SOURCE RECORDS:

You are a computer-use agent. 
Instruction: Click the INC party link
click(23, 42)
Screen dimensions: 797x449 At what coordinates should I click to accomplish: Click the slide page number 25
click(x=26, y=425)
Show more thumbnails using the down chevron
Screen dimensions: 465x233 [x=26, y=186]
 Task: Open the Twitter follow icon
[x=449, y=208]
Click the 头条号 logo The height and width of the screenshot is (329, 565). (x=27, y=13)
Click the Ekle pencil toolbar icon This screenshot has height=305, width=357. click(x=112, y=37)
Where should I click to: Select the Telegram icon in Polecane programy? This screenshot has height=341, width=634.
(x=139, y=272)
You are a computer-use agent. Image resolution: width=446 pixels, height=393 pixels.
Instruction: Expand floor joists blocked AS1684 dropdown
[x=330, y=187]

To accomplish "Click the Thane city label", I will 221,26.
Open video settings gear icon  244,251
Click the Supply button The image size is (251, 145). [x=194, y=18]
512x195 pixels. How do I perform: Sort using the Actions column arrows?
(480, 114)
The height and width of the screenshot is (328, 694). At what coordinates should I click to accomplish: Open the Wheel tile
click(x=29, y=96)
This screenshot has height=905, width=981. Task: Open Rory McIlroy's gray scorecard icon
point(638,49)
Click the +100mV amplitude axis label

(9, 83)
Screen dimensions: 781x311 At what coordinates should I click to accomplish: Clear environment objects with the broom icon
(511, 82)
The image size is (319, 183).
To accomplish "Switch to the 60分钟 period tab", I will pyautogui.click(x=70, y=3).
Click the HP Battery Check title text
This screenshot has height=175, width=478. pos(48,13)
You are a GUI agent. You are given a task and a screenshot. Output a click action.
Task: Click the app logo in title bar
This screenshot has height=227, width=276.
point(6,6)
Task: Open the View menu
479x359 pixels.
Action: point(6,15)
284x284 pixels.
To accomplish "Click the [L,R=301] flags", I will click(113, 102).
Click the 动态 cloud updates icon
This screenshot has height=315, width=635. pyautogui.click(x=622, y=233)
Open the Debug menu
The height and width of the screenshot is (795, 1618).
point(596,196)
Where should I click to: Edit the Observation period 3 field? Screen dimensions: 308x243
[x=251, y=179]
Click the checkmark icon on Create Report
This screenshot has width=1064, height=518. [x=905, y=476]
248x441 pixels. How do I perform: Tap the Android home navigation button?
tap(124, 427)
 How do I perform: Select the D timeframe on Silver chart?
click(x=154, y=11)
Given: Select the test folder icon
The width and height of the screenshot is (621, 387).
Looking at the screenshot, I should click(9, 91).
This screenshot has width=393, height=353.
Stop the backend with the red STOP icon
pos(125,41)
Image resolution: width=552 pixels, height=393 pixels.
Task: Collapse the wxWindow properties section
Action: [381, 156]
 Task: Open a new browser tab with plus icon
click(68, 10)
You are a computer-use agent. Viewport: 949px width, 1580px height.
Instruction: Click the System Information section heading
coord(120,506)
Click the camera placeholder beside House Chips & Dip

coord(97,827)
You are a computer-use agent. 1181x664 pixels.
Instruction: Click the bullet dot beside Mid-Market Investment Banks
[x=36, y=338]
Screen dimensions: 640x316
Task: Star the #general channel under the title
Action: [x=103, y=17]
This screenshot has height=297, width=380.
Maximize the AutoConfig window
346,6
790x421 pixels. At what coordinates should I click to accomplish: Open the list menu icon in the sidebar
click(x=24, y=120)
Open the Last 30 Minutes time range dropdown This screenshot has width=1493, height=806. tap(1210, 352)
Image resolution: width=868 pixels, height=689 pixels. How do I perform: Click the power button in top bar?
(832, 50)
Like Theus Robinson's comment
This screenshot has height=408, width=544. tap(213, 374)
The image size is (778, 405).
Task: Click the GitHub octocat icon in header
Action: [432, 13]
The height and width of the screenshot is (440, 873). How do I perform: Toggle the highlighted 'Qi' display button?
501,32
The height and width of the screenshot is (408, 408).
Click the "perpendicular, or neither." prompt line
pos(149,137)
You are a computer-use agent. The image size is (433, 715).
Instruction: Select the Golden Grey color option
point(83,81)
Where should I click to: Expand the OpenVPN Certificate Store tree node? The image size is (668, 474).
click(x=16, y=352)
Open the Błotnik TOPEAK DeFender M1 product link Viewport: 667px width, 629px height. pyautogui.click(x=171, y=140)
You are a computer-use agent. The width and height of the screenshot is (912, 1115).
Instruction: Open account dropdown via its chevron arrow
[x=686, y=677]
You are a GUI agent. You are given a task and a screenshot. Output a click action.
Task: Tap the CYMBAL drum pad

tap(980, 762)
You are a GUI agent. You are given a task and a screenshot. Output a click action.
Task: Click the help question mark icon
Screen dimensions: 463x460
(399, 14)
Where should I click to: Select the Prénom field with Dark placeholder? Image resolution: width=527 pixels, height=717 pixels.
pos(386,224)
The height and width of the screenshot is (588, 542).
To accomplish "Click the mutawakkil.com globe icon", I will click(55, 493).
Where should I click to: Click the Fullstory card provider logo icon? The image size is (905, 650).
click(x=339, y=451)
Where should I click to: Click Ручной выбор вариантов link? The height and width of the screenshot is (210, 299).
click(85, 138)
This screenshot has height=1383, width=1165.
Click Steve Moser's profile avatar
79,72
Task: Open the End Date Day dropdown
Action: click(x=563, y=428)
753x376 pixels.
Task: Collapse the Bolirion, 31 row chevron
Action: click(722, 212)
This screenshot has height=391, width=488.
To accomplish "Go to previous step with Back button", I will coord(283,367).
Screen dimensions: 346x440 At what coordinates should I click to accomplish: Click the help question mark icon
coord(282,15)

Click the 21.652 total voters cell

WORK TASK:
Taking the material above, extract exactly and only the lines from the line with "This screenshot has width=393, height=353." to the line with "You are a computer-use agent. Viewport: 949px", inclusive of both.

SOLUTION TO THIS EXERCISE:
This screenshot has width=393, height=353.
Stop the backend with the red STOP icon
pos(125,41)
Image resolution: width=552 pixels, height=393 pixels.
Task: Collapse the wxWindow properties section
Action: [381, 156]
 Task: Open a new browser tab with plus icon
click(68, 10)
You are a computer-use agent. Viewport: 949px width, 1580px height.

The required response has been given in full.